Melville’s mastery of the English language and heterodox views made him a source of both controversy and fascination to western readers, until his increasing commitment to artistry and contempt for artificial conventions led him to write Moby-Dick (1851) and its successor Pierre (1852). Although the former is considered his masterwork today, the books offended mid-nineteenth-century cultural sensibilities and alienated Melville from the American literary marketplace. The resulting eclipse of his popular reputation was deepened by his voluntary withdrawal from society, so that obituaries written after his death in 1891 frequently expressed surprise that he hadn’t died long before.
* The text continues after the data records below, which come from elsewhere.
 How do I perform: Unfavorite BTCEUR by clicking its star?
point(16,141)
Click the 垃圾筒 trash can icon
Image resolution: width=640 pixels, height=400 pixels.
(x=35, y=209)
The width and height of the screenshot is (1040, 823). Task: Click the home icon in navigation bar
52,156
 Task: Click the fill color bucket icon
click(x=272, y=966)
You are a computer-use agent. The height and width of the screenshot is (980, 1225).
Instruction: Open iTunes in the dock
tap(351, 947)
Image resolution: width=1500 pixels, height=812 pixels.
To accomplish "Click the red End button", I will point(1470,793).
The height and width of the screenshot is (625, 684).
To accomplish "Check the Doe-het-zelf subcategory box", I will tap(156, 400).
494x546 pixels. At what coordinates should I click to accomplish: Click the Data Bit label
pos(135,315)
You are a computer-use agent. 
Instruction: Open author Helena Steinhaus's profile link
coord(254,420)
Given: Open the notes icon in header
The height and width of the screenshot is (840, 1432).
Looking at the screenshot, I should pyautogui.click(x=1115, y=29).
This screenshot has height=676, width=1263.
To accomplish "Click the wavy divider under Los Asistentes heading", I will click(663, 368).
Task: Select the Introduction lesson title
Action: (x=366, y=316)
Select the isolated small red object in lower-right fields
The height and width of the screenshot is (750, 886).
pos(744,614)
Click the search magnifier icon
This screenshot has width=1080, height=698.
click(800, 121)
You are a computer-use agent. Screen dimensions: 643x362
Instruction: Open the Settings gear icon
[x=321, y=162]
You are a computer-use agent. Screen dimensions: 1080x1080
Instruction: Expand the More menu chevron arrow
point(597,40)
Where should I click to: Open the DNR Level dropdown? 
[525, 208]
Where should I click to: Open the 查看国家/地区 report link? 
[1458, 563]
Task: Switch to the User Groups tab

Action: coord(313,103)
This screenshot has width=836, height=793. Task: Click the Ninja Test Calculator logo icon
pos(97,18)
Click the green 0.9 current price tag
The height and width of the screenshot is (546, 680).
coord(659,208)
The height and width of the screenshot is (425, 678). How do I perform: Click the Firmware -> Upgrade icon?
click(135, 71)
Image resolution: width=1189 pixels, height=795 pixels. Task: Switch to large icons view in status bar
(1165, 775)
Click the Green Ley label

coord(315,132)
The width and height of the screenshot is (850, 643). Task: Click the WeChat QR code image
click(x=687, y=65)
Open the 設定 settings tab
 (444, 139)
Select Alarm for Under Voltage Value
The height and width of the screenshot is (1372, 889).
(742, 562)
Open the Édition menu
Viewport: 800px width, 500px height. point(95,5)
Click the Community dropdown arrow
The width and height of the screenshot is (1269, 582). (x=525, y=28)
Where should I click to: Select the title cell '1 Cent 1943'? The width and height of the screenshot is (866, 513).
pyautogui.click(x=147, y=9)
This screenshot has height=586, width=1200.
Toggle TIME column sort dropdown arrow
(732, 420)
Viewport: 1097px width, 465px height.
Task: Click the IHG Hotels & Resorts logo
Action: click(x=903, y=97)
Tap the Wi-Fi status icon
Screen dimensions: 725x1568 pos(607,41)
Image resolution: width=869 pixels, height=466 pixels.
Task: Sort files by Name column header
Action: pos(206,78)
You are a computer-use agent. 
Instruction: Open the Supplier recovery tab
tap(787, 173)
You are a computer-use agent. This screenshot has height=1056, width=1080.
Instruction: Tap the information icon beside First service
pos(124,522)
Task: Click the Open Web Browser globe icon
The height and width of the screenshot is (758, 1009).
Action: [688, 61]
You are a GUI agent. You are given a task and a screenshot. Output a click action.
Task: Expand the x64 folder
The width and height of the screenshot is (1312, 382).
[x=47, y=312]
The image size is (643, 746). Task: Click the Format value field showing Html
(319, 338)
With most of his personal papers and letters lost or destroyed, his library of marked and annotated books dispersed, and first-hand accounts of him scattered, brief, and frequently conflicting, Melville’s place in American literary scholarship illustrates the importance of accurately edited documents and the value of new information to our understanding of his life and thought. As a chronologically organized collection of surviving testimonials about the author, Melville in His Own Time continues the tradition of documentary research well-exemplified over the past half-century by the work of Jay Leyda, Merton M. Sealts, and Hershel Parker. Combining recently discovered evidence with new transcriptions of long-known but rarely consulted testimony, this collection offers the most up-to-date and correct record of commentary on Melville by individuals who knew him.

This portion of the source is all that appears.